Well we’re talking of an intake of more than 500-600mg of caffeine a day – which does sound quite a lot. If you’ve ever had a dissertation to write, you’ve probably chugged down tins of Relentless like they were Evian and experienced a few of the following symptoms:
- Stomach upset
- Fast heartbeat
- Muscle tremours
And as any cola fiend knows, it can be kind of addictive.
Of course, the prominence of these side effects depends on your body mass, age and overall health too.
Medications and supplements can have an affect on how caffeine works in the body
Various antibiotics can interfere with the breakdown of caffeine and as such increases the length of time it stays in the body and can amplify its effects.

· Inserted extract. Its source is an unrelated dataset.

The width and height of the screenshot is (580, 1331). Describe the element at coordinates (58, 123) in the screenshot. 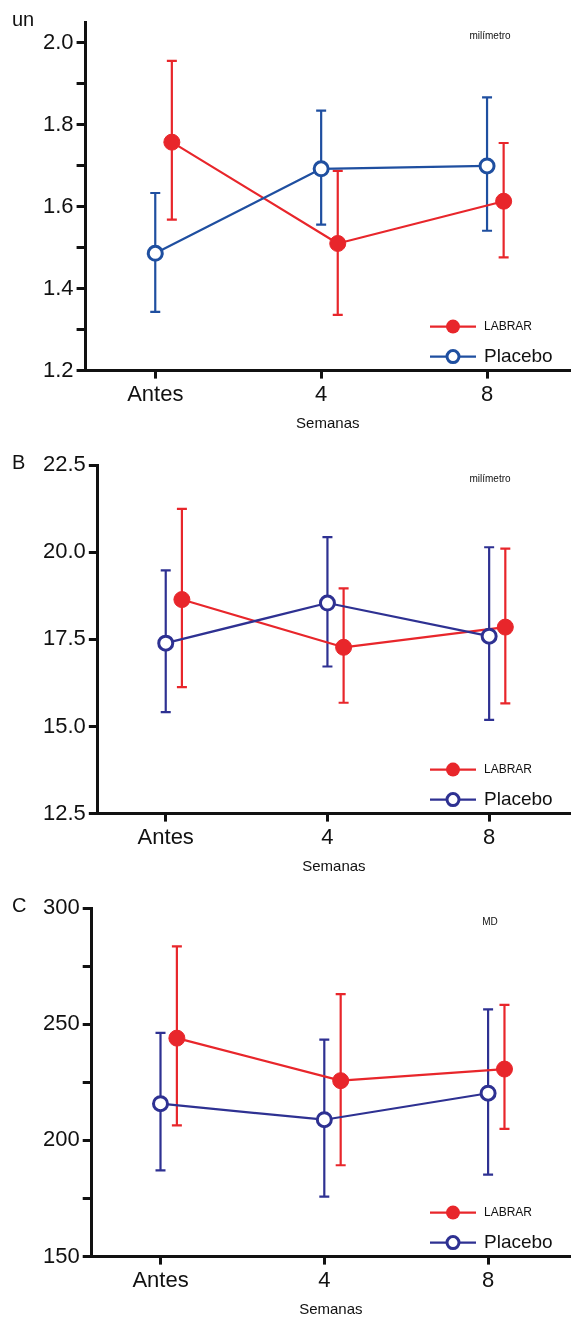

And bizarrely, something as innocuous as Echinacea – a herbal supplement which is used to prevent colds – can increase the concentration of caffeine.
So, can you actually OD on caffeine?
Short answer, yes.
You’ve got to consume a hell of a lot but it can result in arrhythmia, tachycardia, vomiting, convulsions, coma and…death. You read that correctly.
Two people have even died from caffeine overdose.
To die from caffeine, you’d have to consume over 5g of the stuff (which is ridiculously loads).